The most exasperating problem with the arguments made, though, are the arguments that would have supported the author's position but never came up. Wind farms have an issue with birds being killed by the rotating blades - this is both a strike against their position as an environmentally friendly power source and an ongoing addition to the costs of maintenance. I could not find any mention of this, often called a "hidden cost" of wind power, anywhere in the text. This is just one of several omissions that raise the question of just how thorough the author's research was.

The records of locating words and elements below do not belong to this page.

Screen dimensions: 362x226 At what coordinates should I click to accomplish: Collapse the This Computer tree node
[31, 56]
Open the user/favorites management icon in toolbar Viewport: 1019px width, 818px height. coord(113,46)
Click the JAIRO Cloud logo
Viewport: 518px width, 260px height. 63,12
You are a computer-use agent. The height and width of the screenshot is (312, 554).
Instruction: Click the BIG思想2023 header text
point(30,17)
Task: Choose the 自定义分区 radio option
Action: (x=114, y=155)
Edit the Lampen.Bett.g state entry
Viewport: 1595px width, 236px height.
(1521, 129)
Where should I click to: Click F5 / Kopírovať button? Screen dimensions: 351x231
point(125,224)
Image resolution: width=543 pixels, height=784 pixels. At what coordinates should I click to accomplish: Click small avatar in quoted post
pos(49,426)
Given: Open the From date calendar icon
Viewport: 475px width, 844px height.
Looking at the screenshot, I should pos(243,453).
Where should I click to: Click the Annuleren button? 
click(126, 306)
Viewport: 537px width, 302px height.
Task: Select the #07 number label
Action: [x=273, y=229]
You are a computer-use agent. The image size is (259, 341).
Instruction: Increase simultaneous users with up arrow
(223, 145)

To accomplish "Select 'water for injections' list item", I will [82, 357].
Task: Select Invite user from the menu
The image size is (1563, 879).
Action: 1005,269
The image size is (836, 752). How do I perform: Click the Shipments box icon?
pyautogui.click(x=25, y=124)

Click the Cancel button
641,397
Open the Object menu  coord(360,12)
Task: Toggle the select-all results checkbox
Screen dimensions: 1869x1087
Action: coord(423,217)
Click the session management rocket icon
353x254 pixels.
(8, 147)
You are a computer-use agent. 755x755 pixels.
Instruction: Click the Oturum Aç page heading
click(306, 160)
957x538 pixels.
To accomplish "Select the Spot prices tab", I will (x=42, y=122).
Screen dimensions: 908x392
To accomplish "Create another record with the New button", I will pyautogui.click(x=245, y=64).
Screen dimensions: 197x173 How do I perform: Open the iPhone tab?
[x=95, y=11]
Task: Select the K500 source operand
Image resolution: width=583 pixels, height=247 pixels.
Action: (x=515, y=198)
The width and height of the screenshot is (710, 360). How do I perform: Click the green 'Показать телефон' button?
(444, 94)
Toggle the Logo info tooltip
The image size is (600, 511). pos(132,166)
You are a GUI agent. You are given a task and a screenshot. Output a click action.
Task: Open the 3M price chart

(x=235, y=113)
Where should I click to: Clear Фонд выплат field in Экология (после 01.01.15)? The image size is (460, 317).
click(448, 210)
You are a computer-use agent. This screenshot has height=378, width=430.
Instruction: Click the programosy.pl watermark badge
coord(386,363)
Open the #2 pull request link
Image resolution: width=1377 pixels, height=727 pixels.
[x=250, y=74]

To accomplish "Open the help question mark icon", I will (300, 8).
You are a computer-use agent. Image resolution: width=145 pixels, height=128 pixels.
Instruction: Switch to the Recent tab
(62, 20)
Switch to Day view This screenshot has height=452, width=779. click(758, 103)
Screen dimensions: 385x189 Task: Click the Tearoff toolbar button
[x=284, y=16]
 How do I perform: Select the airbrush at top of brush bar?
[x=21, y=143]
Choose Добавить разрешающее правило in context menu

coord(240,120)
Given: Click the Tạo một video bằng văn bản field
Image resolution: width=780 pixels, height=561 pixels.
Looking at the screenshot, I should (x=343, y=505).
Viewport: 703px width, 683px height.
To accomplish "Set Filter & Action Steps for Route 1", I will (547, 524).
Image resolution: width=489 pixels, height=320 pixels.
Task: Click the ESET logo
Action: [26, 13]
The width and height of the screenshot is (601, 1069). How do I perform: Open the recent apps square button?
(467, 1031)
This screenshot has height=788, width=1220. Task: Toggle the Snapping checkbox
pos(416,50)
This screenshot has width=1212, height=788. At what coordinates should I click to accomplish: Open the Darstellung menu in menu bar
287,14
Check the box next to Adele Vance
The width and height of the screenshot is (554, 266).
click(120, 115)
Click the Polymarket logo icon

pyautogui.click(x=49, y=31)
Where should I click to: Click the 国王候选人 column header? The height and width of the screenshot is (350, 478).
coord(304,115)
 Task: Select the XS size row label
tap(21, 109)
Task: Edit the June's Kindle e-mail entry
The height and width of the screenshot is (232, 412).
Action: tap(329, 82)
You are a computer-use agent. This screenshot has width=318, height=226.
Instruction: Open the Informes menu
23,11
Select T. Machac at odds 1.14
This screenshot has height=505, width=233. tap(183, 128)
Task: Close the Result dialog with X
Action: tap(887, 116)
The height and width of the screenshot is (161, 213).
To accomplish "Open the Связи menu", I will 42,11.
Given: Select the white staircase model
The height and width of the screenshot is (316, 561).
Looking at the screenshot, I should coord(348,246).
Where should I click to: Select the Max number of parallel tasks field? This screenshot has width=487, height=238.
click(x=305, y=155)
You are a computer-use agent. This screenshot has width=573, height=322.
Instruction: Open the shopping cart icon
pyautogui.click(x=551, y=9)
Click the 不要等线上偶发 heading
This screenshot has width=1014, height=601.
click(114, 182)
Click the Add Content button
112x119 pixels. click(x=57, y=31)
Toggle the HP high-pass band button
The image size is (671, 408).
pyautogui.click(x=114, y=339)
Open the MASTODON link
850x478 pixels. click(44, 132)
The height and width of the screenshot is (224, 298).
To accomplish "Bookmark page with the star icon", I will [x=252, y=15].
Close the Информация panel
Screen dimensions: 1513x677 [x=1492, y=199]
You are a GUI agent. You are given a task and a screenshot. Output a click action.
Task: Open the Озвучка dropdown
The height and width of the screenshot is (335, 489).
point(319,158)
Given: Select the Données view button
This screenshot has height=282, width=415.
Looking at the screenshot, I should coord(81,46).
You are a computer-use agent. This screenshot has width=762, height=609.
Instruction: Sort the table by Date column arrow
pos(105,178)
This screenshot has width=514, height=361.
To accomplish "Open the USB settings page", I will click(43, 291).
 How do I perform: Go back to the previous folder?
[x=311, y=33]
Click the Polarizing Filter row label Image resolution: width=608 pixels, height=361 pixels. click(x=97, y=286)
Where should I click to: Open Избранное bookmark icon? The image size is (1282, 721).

The author did such a bad job making his case that when I started reading his book I was overwhelming in support of Thorium based nuclear power, but by the time I got to the section where he extolls its virtues, I found myself doubting both my sources and my judgement. After some rigorous double checking, my confidence is restored, but the fact remains that the author managed to completely undermine his core message in an attempt to present it as a superior option. That doesn't happen often outside of satire and parody, and I believe the author was earnestly serious instead of satirical. If he had just compared existing reactor costs and risks with those projected for various thorium reactor designs, he could have made his point easily enough. Instead, he had to take pot shots at other technologies, drawing inaccurate comparisons and undermining his credibility in doing so. This in turn undermined the credibility of the position he endorsed.
As a valid argument for or against any given power system, this book is almost useless. It is, however, available for free as of this writing, and so I recommend it highly as an example of how not to compare competing ideas.